A robust literature on the international relations of the Middle East has focused on the consequences on the region of first British and then American machinations, regional rivalries, foreign policies objectives, security, foreign aid, globalization, alliance formation, and international and regional organizations. In 2008, CIRS launched a multi-year research project that covered most of these topics in relation to the Persian Gulf, resulting in the 2011 publication of International Politics of the Persian Gulf. But the role and significance of middle power politics remain an understudied topic in the international relations of the Middle East. Beginning in the 2016-2017 academic year, CIRS is launching a new research initiative exploring middle power politics in the region. This initiative focuses specifically on the conception of middle powers in the context of the Middle East, the causes and consequences of the rise and decline of middle powers in the region, the nexus between domestic politics and foreign policy of middle powers, their self-perceptions as global middle powers and regional superpowers, and shifting alliances and tensions with great powers and with each other.

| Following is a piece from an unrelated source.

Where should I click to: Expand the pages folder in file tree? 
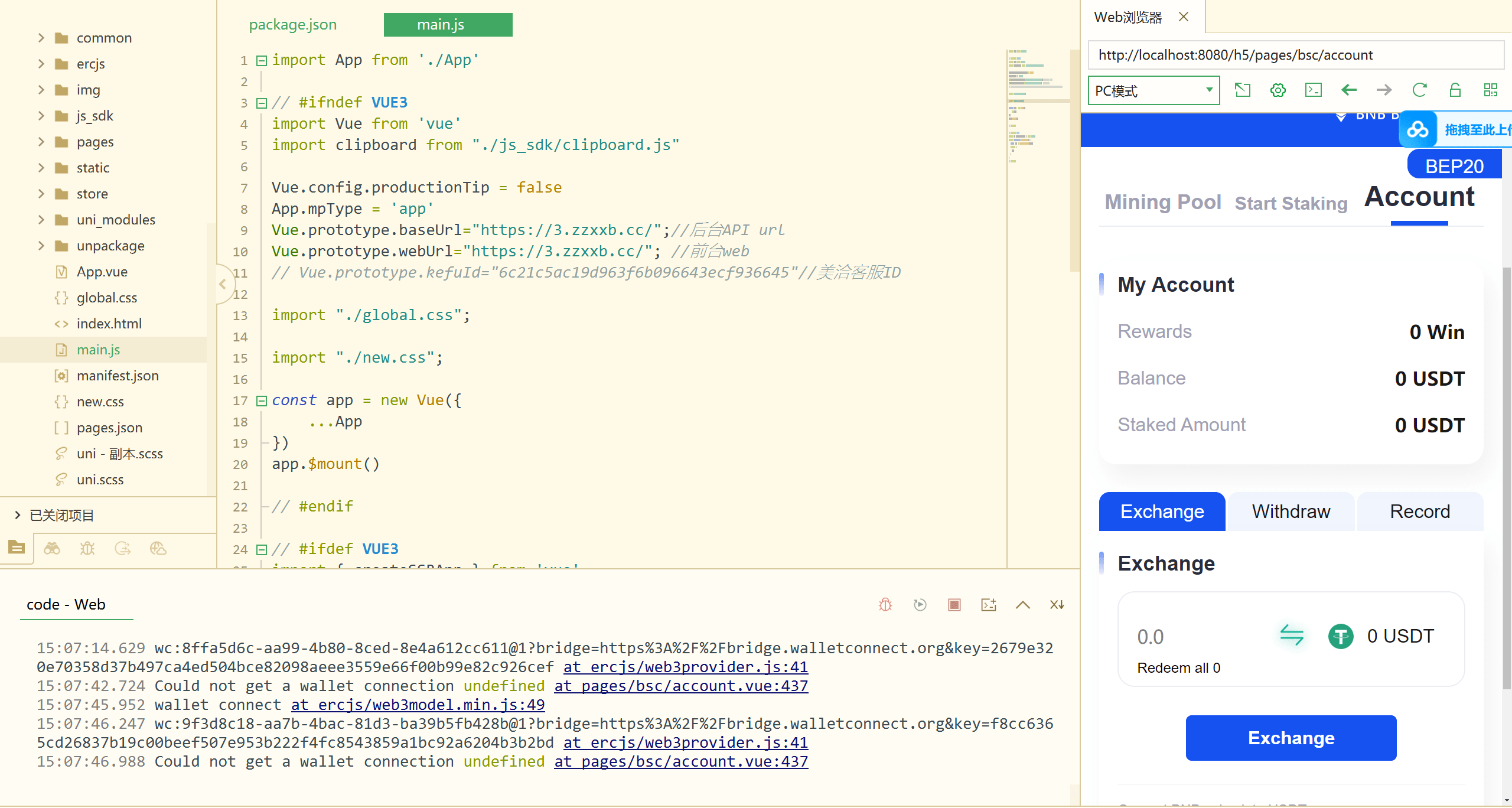41,141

International relations defines middle powers as those countries that are neither at the apex nor at the bottom of the international power hierarchy. Unable to pursue many of their agendas alone, they often adopt multilaterist approaches through active participation in international and regional institutions and through engagement in peace-building operations, humanitarian missions, alliances, and security communities. Emerging in the wake of the Cold War, the first generation of middle powers was generally not confrontational with great and super powers and sought stability in the international order. The second generation of Middle powers is more assertive in their foreign policies, and explicitly challenges the hegemony of established great powers, not so much at the global level but more specifically in their immediate vicinities.
This research initiative explores middle powers in the Middle East by studying the varying levels of material power, behavioral aspects, and ideational characteristics of six regional middle powers, namely Turkey, Iran, Egypt, Algeria, Israel, and Saudi Arabia, as well as other aspiring middle powers, such as Qatar and the United Arab Emirates. To date, the international relations of the Middle East has not been explored through the lens of middle power politics. This research explores how and why do Middle Eastern middle powers engage in global trade, participate in international and regional institutions, engage in peace-building operations and humanitarian missions, form alliances, and join security communities? How do they interact with super and great powers, with other middle powers, and with regional rivals? And what factors contribute to the rise and decline of middle powers in the Middle East? Addressing these and other similar questions will help fill gaps in the burgeoning literature on the international relations of the Middle East, and particularly on middle power politics. This research initiative addresses an increasingly important but largely understudied topic in Middle Eastern studies.